**What is needed:**
Reproduce verbatim the lines from the line with "Task: Follow the All apps link" up to and including the line with "Looking at the screenshot, I should coord(749,56).".

— BEGIN Input —

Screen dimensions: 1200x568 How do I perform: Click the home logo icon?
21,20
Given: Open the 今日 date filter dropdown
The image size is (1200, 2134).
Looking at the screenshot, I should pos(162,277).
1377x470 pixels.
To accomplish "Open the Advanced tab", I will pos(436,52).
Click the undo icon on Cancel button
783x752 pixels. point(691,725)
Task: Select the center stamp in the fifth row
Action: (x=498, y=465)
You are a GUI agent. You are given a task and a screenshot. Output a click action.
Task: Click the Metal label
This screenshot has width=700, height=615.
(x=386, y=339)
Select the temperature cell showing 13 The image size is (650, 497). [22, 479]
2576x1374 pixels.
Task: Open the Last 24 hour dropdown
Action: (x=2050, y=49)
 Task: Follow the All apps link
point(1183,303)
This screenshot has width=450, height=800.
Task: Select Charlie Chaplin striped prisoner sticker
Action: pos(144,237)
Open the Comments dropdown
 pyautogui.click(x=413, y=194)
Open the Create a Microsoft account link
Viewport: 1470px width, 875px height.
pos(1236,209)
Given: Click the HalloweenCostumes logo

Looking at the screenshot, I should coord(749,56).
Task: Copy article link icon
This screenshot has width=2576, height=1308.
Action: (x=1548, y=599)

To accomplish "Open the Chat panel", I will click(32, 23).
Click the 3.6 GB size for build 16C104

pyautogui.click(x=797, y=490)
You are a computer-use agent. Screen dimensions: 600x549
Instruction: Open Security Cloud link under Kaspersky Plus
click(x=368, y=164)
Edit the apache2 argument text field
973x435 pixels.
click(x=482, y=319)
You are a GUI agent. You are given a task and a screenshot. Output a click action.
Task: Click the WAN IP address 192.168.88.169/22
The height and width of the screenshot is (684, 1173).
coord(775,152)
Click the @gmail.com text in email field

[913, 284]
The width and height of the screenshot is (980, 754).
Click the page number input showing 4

— END Input —

**In response:**
 Task: Follow the All apps link
point(1183,303)
This screenshot has width=450, height=800.
Task: Select Charlie Chaplin striped prisoner sticker
Action: pos(144,237)
Open the Comments dropdown
 pyautogui.click(x=413, y=194)
Open the Create a Microsoft account link
Viewport: 1470px width, 875px height.
pos(1236,209)
Given: Click the HalloweenCostumes logo

Looking at the screenshot, I should coord(749,56).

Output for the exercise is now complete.